‘Queer’ ‘British’ ‘Art’? – Theory and practice since 1970

Theo Gordon, The Courtauld Institute of Art

How can the history of artistic production in Britain trouble our understanding of the development of queer theory? The significance of disciplines such as literature, philosophy or sociology to the place of ‘queer’ in the academy appear unequivocal; that of art and art history, less so. Similarly, the contributions of cultural producers in France and the US appear foundational to ‘queer theory’, whilst that of those in Britain seem under-articulated.

This session features papers exploring the synergies, overlaps and influences between art produced in Britain and the emergence of queer theory since 1970, with attention to the sociocultural circumstances of ‘queer’ artistic production in Britain, the porosity and particularity of national boundaries, and the transnational movement of artists, writers and theories. Not content with any hegemonic or hermetic national narrative, this session asks how to trouble the historiography of queer theory by practising a history of detail that attends to how art and artists in Britain have contributed to a transnational discourse of queer art and culture.


Ecstatic Antibodies: Resisting the AIDS mythology

Theo Gordon (The Courtauld Institute of Art)

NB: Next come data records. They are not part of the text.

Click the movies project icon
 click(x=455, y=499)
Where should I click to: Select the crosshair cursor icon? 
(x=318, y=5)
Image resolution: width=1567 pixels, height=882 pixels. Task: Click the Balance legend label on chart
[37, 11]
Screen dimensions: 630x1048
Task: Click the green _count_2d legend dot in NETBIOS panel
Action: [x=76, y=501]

This paper examines the 1990 exhibition, Ecstatic Antibodies: Resisting the AIDS Mythology, a group show of photography, video, film and installation curated by Tessa Boffin and Sunil Gupta. The development of the exhibition out of the ‘AIDS and Photography’ group at the London Lesbian and Gay Centre will be charted, with attention paid to its collaborative structure and its gathering of a number of key artists working on gay, lesbian and black representation at this moment. The exhibition’s troubled tour across 1990–93 will be outlined; in particular, its local impacts and regional gathering of artists, activists, and cultural and healthcare workers in York, Birmingham, London, Glasgow, Cardiff, Montréal and Dublin, as well as its controversial censorship by Salford City Council due to Section 28.

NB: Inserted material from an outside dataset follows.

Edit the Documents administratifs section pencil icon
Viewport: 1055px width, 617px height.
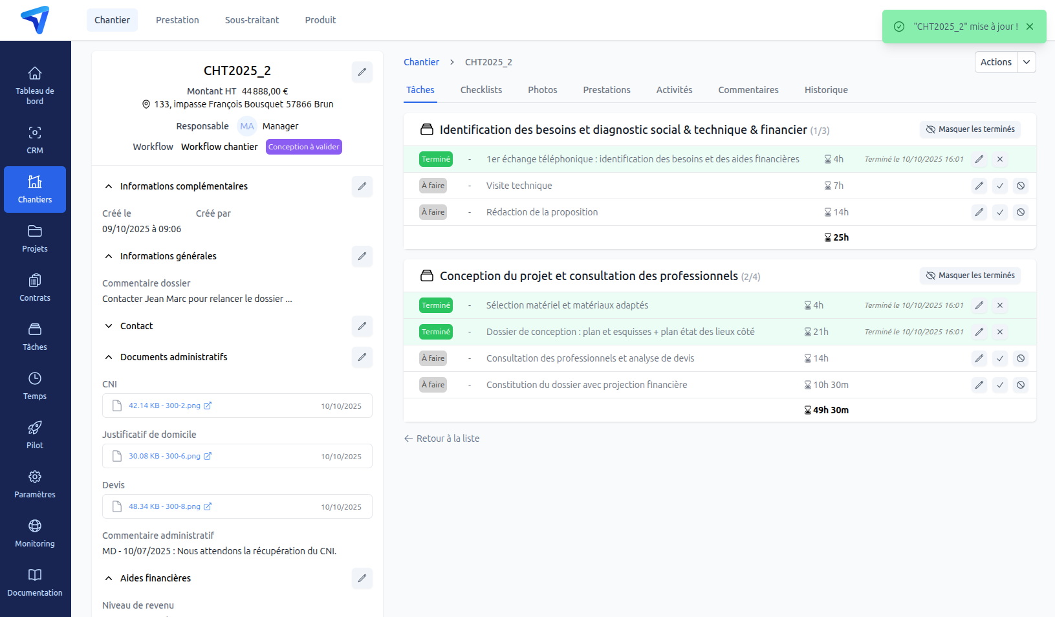362,357
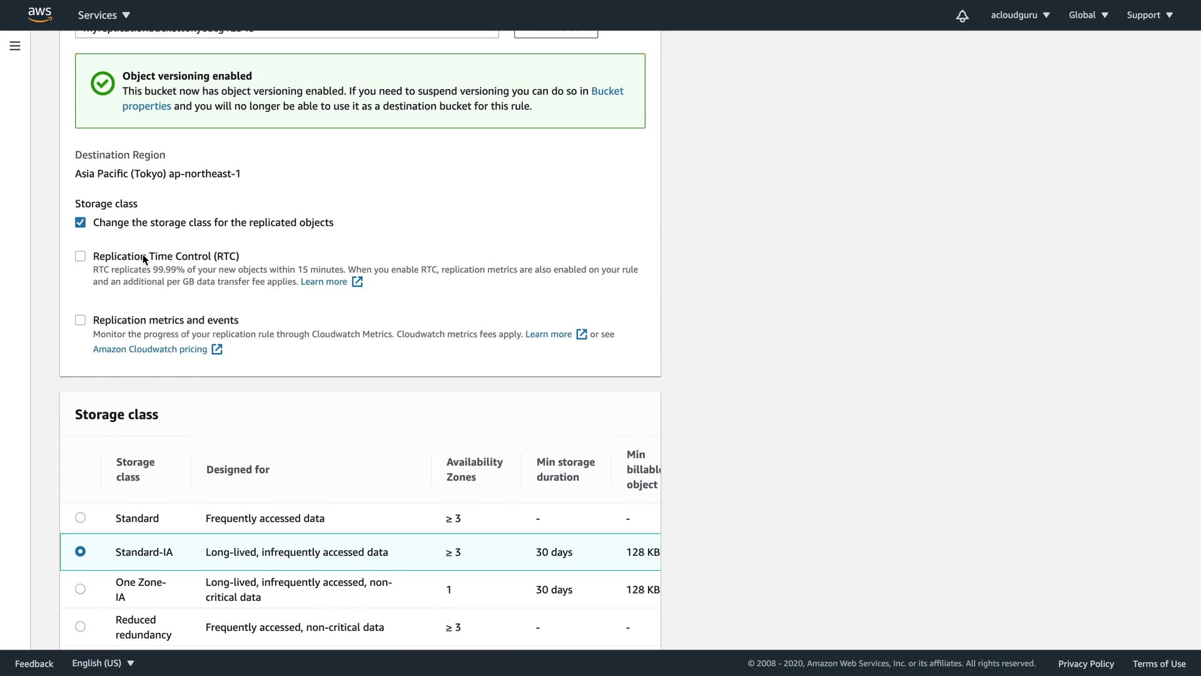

It will be argued that Ecstatic Antibodies had a galvanising and diverse effect on artistic representations of, and activist responses to, HIV/AIDS across Europe and North America. In particular, that a number of the featured artists engaged with notions of ecstasy, as a transcendence of the unified self, to perform multiple interventions into the reification of fixed identity categories, and that this effort was key to its impact and controversy.

Sunil Gupta’s Queer Family Photography

Greg Salter (University of Birmingham)

Sunil Gupta’s photographs attend to some of the most significant aspects of recent queer British history, particularly the impact of the AIDS crisis and Section 28. At the same time, his work also addresses queer migrations (inspired, in part, by his migration with his family from Delhi to Montréal as a teenager, then his own moves to New York and London) and queer models outside of the West (focusing particularly on India). As a result, his photography has much to contribute to the increasingly urgent debates in queer theory that have sought to explore the implications of transnational queer perspectives, experiences and methods; they also demonstrate the presence of these debates in Britain in the 1980s and 1990s.

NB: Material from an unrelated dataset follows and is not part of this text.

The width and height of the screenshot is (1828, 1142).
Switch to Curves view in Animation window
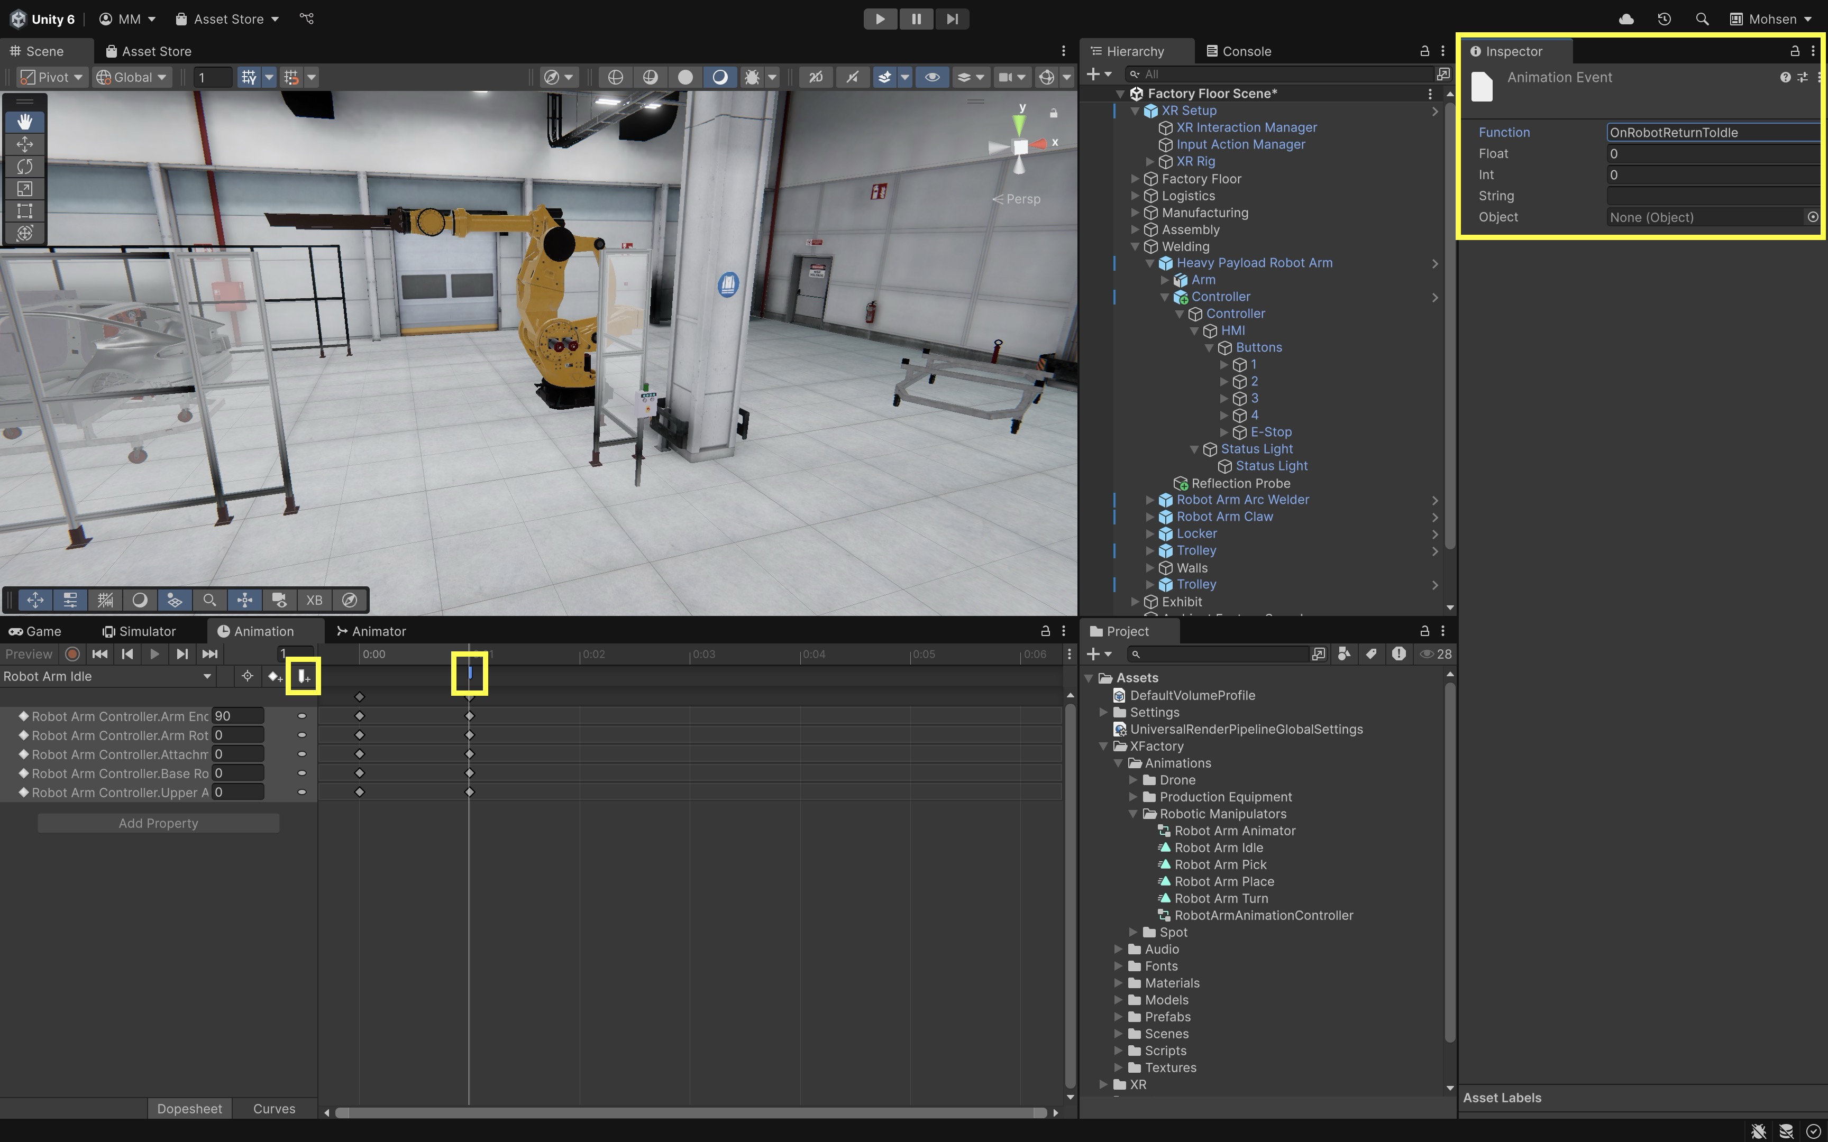point(273,1109)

This paper explores how Gupta’s practice in Britain in those decades adopted a flexible, critical and expansive approach to family photography in response to significant social change in Britain and to make visible, crucially, their relationship to wider global queer contexts. It brings works from series like Exiles (1986-7), Ten Years On (1984-6), and ‘Pretended’ Family Relationships (1988) into dialogue in order to explore the connections and discrepancies that entwine queer India and queer Britain, both at this moment in the 1980s and across the colonial and postcolonial histories that draw these countries together. Family and relationships, as both subjects and metaphors, become crucial means of speaking of these entanglements, both for Gupta and for those seeking to grasp queer British history in a transnational context.

‘Defined by Her Absence’: Yve Lomax and the queer dissolution of seeing

Kimberly Lamm (Duke University)

This paper explores the artwork of Yve Lomax as an engagement with the undoing of vision in queer theory. Exemplified by the work of Leo Bersani, a certain iteration of queer theory utilizes psychoanalysis as a textual enactment of the ego’s dissolution. The idea of sexuality animating Bersani’s psychoanalytic form of queer theory—as a textual dissolve at odds with subjective coherence—is the absent centre around which queer theory productively revolves and through which many queer theorists see. To demonstrate how British art has contributed to this aspect of queer theory, my paper turns to the artwork Lomax produced in the early 1980s, particularly Open Rings and Partial Lines (1983), which was included in Mary Kelly’s exhibition Beyond the Purloined Image (1983). Challenging heterosexist binaries, Lomax’s artwork highlights the queer possibilities of a particularly British detournement of vision. My essay will investigate how Lomax uses the image to stage a meditation on the instability of seeing, and I make the case that the feminist art to emerge out of Britain in the late 1970s and 1980s made a substantial contribution to the dissolution of vision at the heart of queer theory.